Sunday, February 12, 2006

Drinking Bottled Water is Causing Major Problems

Disclosure. I make my living manufacturing a selling bicycle style water bottles. They are reusable and can commonly be used daily for five years or longer. One of our biggest competitors is the bottled water business. For a very long time I have wondered why the main stream media has given bottle water a pass. It uses massive amounts of oil and creates huge amounts of trash. And all for very little convenience.

The cost of bottled water is generally more than the cost of gasoline, and yet the same amount of water from your home tap is close to free. Even if you filter the water or have it go throuugh a reverse osmosis machine, it is still almost free.

Mike Williams, who still has my favorite blogpoints to an articlethat speaks directly to these issues.

The study said that demand for bottled water soared in developing countries between 1999 and 2004 with consumption tripling in India and more than doubling in China during that period.

That has translated into massive costs in packaging the water, usually in plastic bottles made of polyethylene terephthalate (PET) which is derived from crude oil, and then transporting it by boat, train or on land.
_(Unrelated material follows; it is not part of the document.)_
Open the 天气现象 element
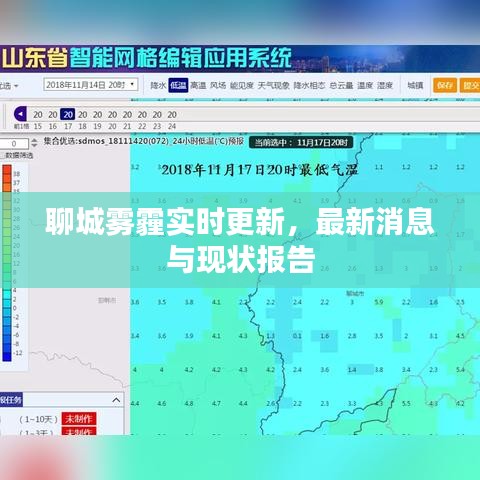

"Making bottles to meet Americans' demand for bottled water requires more than 1.5 million barrels of oil annually, enough to fuel some 100,000 US cars for a year," according to the study. "Worldwide, some 2.7 million tons of plastic are used to bottle water each year."

Once the water is consumed, disposing the plastic bottles poses an environmental risk.

The study, citing the Container Recycling Institute, said that 86 percent of plastic water bottles in the United States end up as garbage and those buried can take up to 1,000 years to biodegrade.

The really ironic thing about all this is that the very folks who drink the most bottled water are commonly those who are claiming to be the most eco friendly. The very same material that they read and folks they listen to with regard to ecological issues, are usually quite concerned about tap water. But as the article goes on to say, this is bogus at best:

It said that while consumers tend to link bottled water with healthy living, tap water can be just as healthy and is subject to more stringent regulations than bottled water in many regions, including Europe and the United States.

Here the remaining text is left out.